Nutritional Real Talk #1: the Paleo Diet

What is the paleo diet?

As popular as this diet has become, many people are already well aware of its existence. It is a dietary lifestyle adapted from Paleolithic times. Essentially, anything that would be hunted or gathered. Strictly speaking, this is lean animal meat and products (eggs and honey), fish, vegetables, fruits, nuts and seeds. Nothing else.

The central hypothesis of the paleo diet is that our modern agricultural diet gave rise to the endemic of chronic diseases we are experiencing now, including obesity, type 2 diabetes, and cardiovascular disease. Essentially, it's claimed that our genetic makeup isn’t a good match for modern standard north American diets.

Great things about the paleo diet include: 

  • A focus on REAL food and encourages us to move away from processed and packaged crap. Increased fruits and vegetables add important vitamins and minerals to your diet that simply are not achieved by enriched substitutes.
  • Helps keep people feeling full. When you are eating real foods, you aren’t being tricked by chemists to think you are still hungry AND the higher levels of protein help stabilize blood sugar.
  • Encourages us to move away from counting calories and rely on intuitive eating. WOOHOO!! I love this.
  • We don’t have medical records from our ancestors… so we’re kind of waiting to see how paleo-committed populations fare now before we can confirm or deny their hypothesis. Research to date, however, has been promising.

Let’s poke some holes, too:

  • Modern paleo diets often include (lots of) alternative ways to sneak around the fact that our ancestors didn’t really eat dessert. Friends... this really isn't the point of moving to a paleo diet. Many of the desserts out there end up looking almost as processed as what is available at the store. 
  • The fruits and vegetables that our ancestors ate do not resemble the ones available to us today. We probably aren’t eating the same amount as they did and fruits and vegetables today are undoubtedly less nutritional than those found in the unadulterated wild.
  • On that note, neither are our meats.
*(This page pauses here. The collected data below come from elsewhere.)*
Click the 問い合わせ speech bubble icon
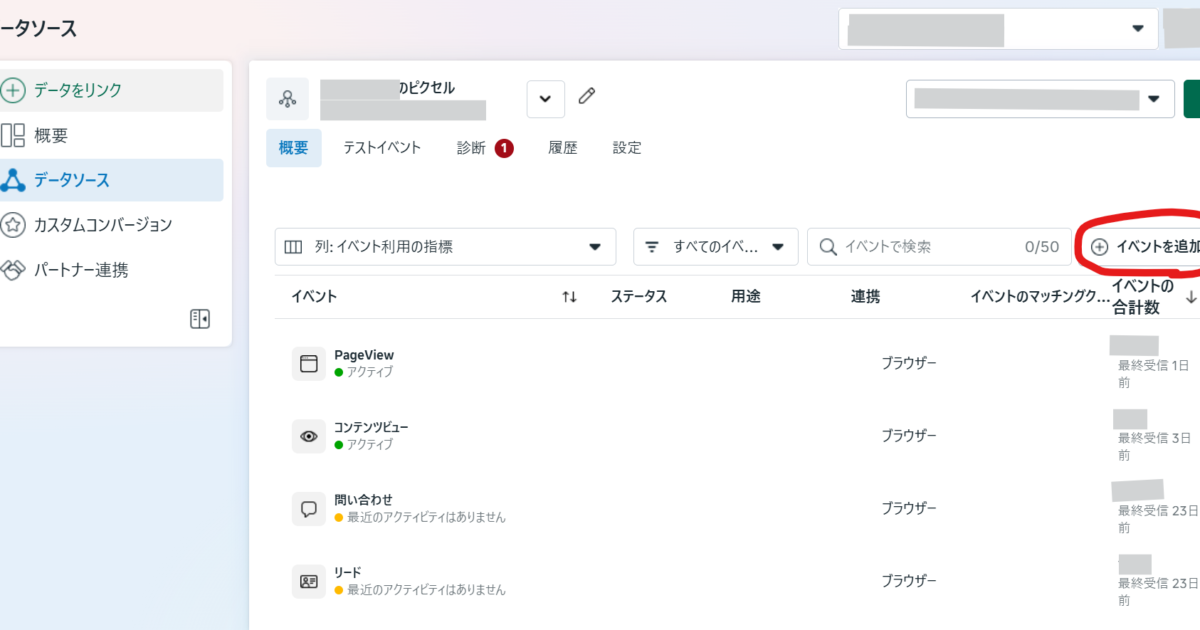Screen dimensions: 1200x630 click(x=309, y=508)
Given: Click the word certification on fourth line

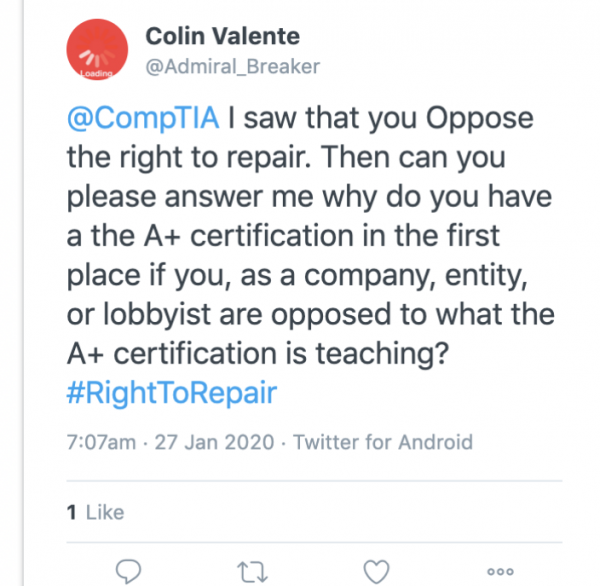Looking at the screenshot, I should click(272, 235).

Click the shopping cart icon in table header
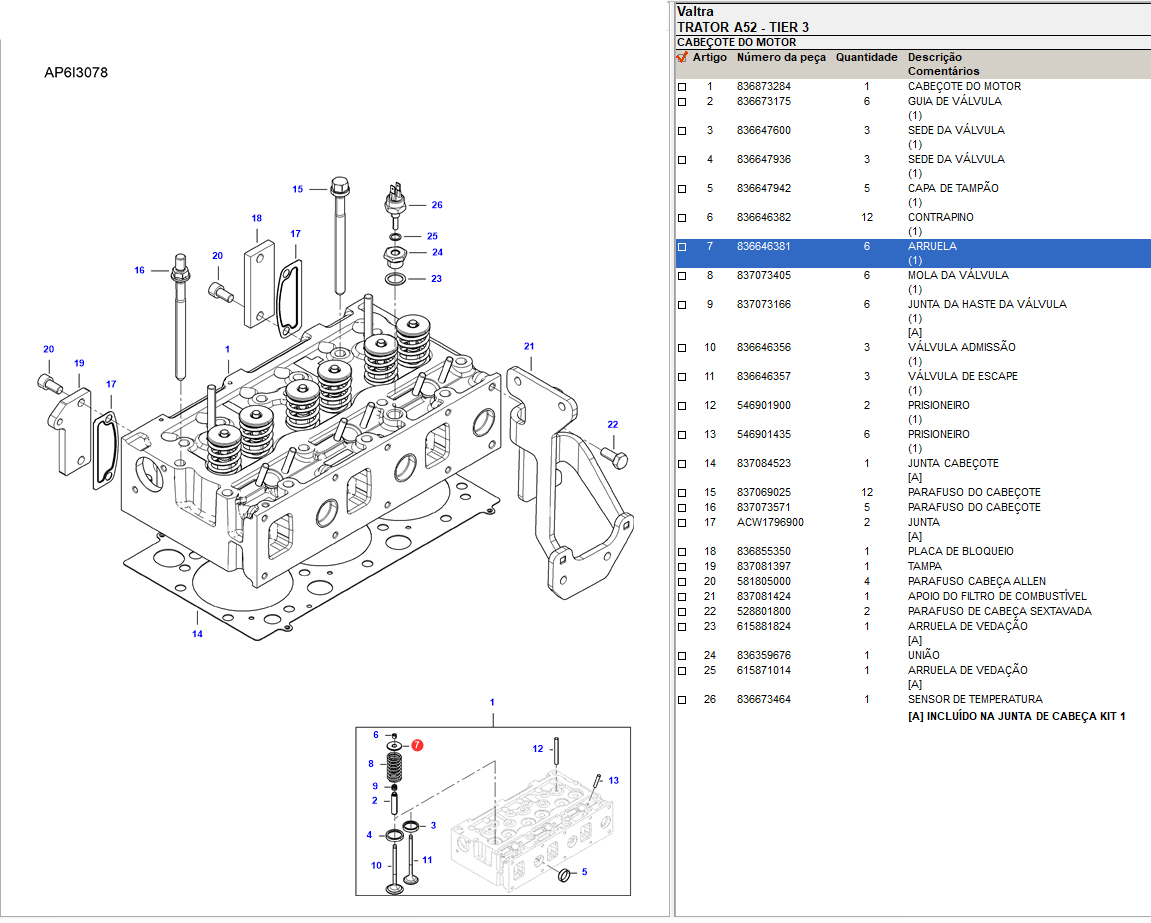click(x=682, y=58)
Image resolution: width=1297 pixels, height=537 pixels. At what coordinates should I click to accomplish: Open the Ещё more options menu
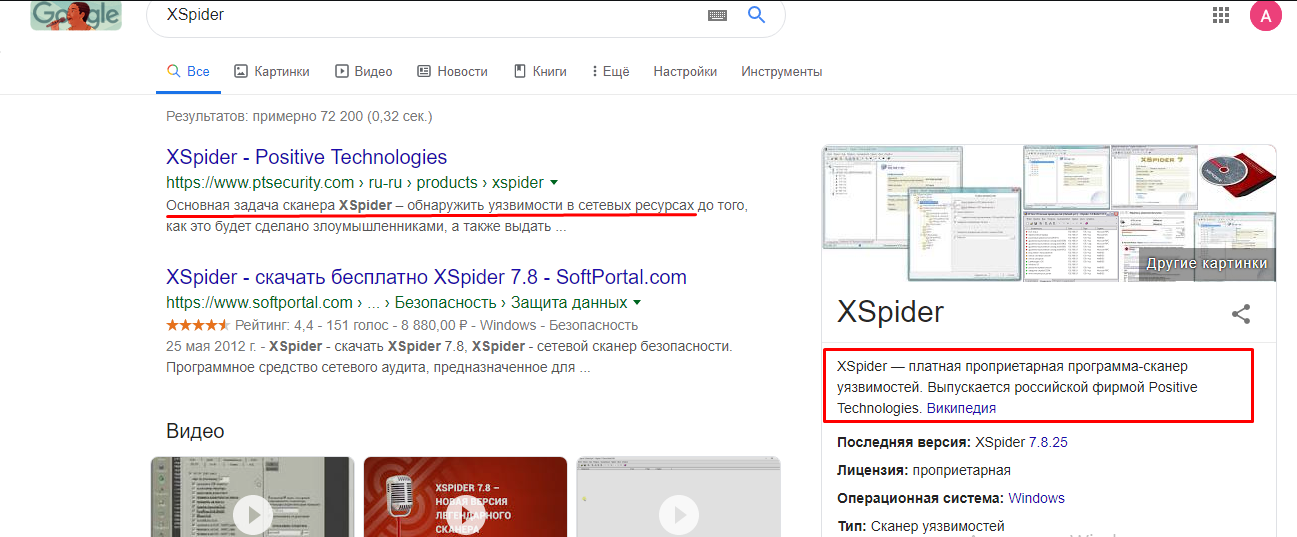pyautogui.click(x=610, y=72)
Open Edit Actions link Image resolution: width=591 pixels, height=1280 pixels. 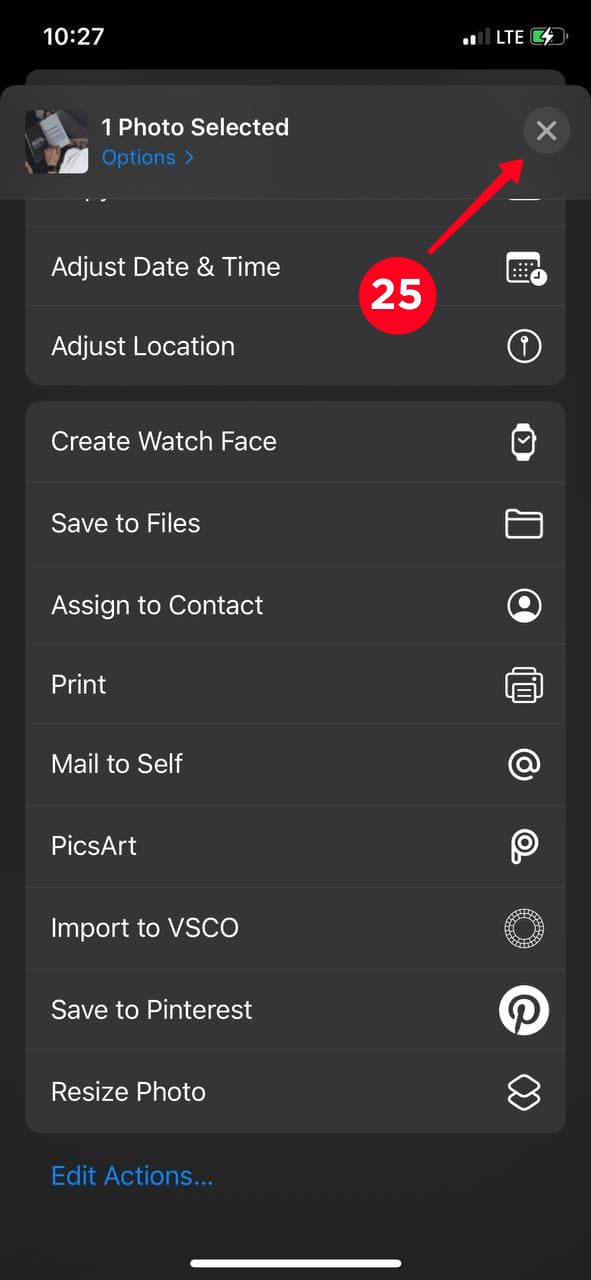click(132, 1176)
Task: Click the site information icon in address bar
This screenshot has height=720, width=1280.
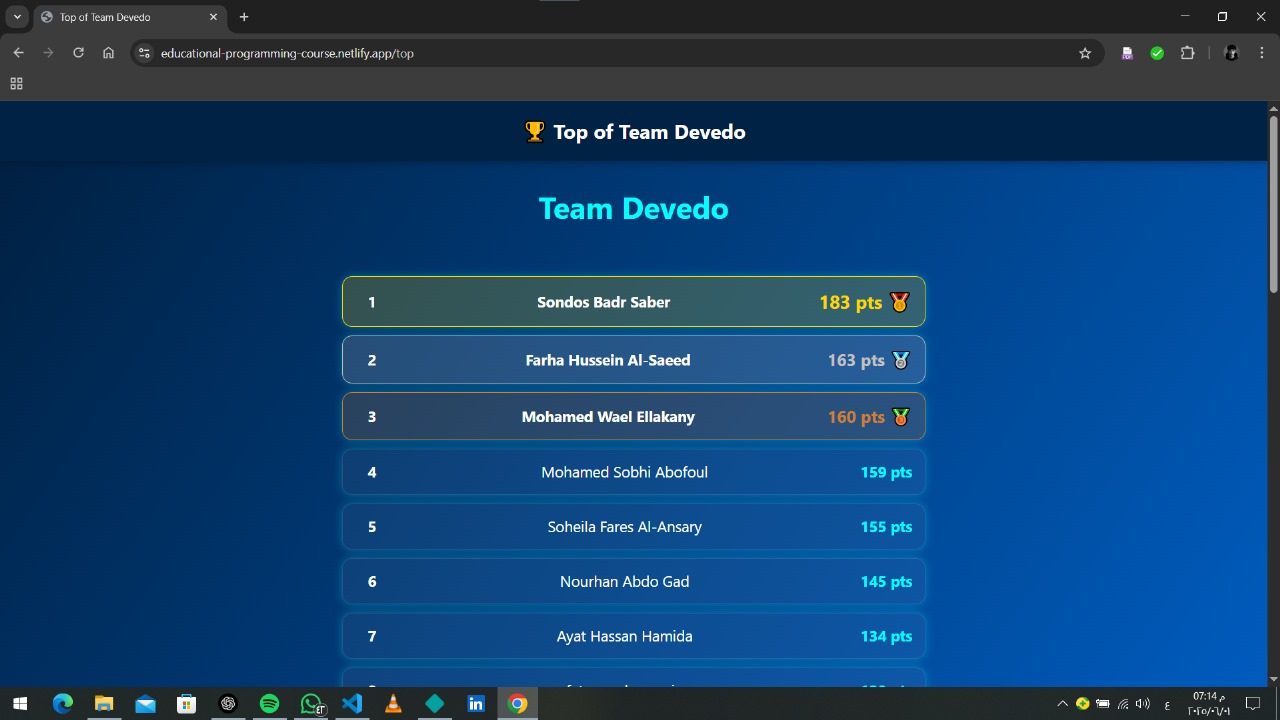Action: 144,53

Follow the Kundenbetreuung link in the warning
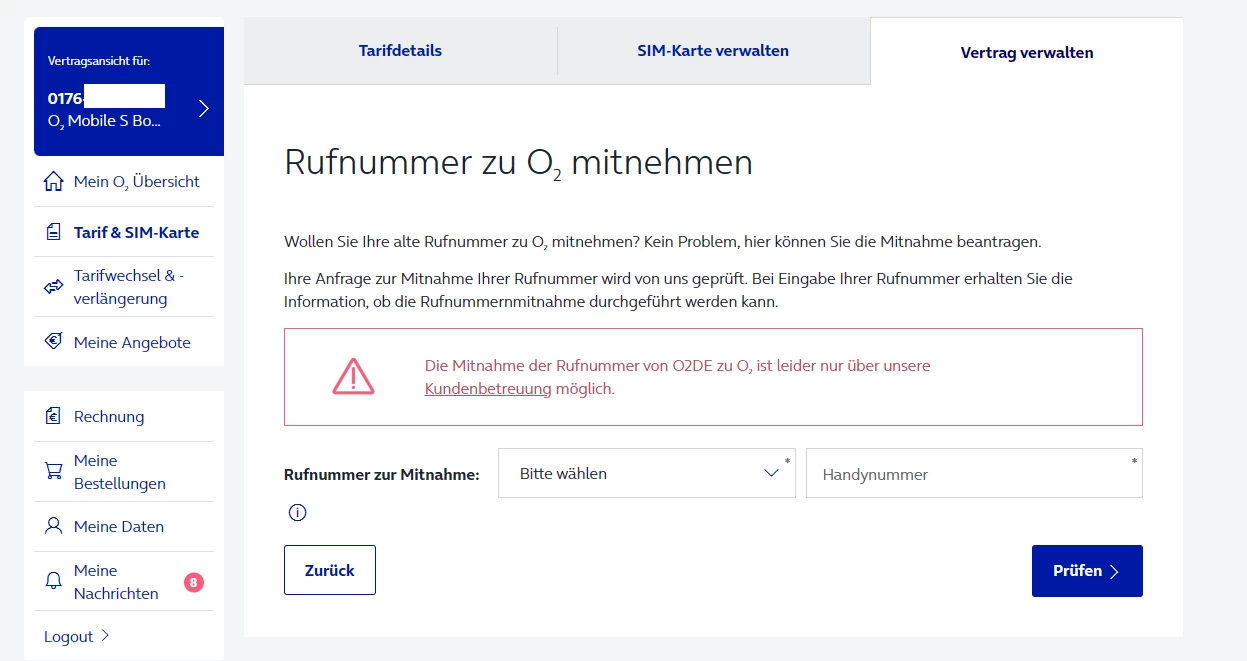click(x=488, y=389)
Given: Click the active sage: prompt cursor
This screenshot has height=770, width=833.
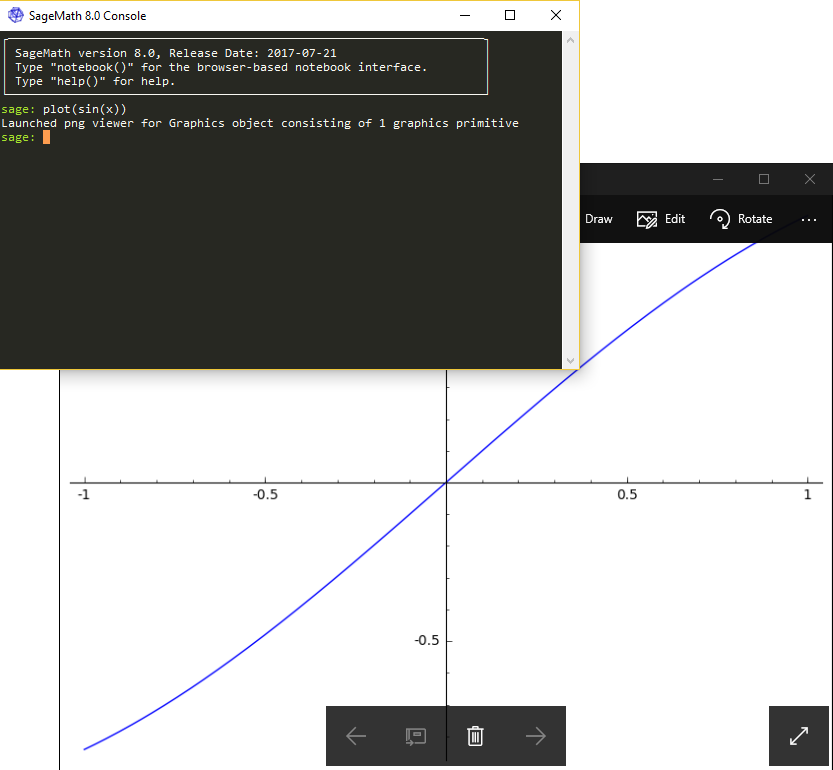Looking at the screenshot, I should point(46,137).
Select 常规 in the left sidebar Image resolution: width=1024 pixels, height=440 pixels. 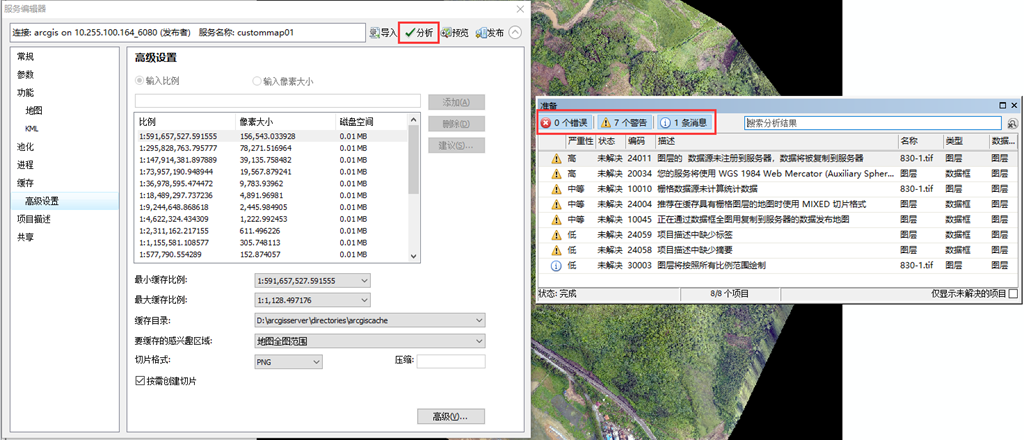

If animals are eating the cereals and grains you are trying to avoid because its problematic… well, you are what you eat?! Focusing on free range or wild, organic and grass fed meats is the closest thing we can do. 
  • Legumes (beans), which are avoided in the paleo diet, have MANY broad benefits to health. Most of the paleo arguments against beans are all but eliminated with cooking.
  • Whole grains actually have some pretty great effects too. These include things like whole wheat, barley, oats, brown rice, whole rye, freekeh, buckwheat, and on and on.
  • This diet is incredibly challenging for those with social, ethical, moral or religious reasons for not consuming meat. I think we should all take a second to consider how our diet effects the environment and global warming... this isn't just about us.

So, how does the paleo diet rank in my book?

Actually, pretty darn good when done well.
Going paleo doesn't mean that you should have as much meat as you want... quality over quantity is important. In fact, Americans already tend to eat upwards of 100g of protein daily, which is almost double of what is likely needed.* There is still a balance that needs to be struck to ensure you receive well-rounded nutrition. Don't forget your veggies!

While I'm not convinced that eliminating all legumes and whole grains is really necessary, the paleo diet is shown to help stabilize blood sugar, reduce allergies, improve cardiovascular health, and improve many autoimmune conditions despite their exclusion. I can't debate the evidence there!

I do believe that any restrictive diet can be difficult to maintain longterm, and the paleo diet qualifies as pretty rigid in my opinion. However, with the right resources and medical supervision, this diet can surely be adapted for long-term maintenance and potentially reduce the causative and exacerbating factors of several chronic medical conditions.

When is the paleo diet NOT or no longer good for you?

If you are eliminating too many carbohydrates, you can push your body into starvation mode, which then causes a whole host of negative downstream health effects - decreased metabolism, low thyroid function, AND increased LDL cholesterol (the bad kind), which is associated with heart disease. Some of these conditions can be difficult to correct, so the diet should be discontinued or altered if these health markers appear.

In individuals with chronic kidney disease, it should be differentiated whether the CKD is caused by chronic diseases such as type 2 diabetes and autoimmunity or if it is specific to the kidney itself (primary kidney disease) before beginning a paleo diet. A paleo diet, due to its high protein nature, may cause harm in primary kidney disease.

I usually refrain from recommending diets with rigid rules to anyone with a history of eating disorders. While this diet can be great for intuitive eating, as a widespread fad diet, is has caused an overflow of "cheatsheets" with very strict definitions of what is or is not allowed. What is helpful for some, can be harmful for others.

*Protein needs are generally calculated based on body weight. Multiply your weight in pounds by a number between 0.33 (sedentary) and 0.5 (active) to determine the number of grams of protein you should consume daily. This algorithm is based on a sedentary to moderately active and healthy adult and may not apply to everyone.

This article is intended to be informational and in no way should be misconceived as medical advice or recommendations. Please speak with your medical team about whether this diet is right for you.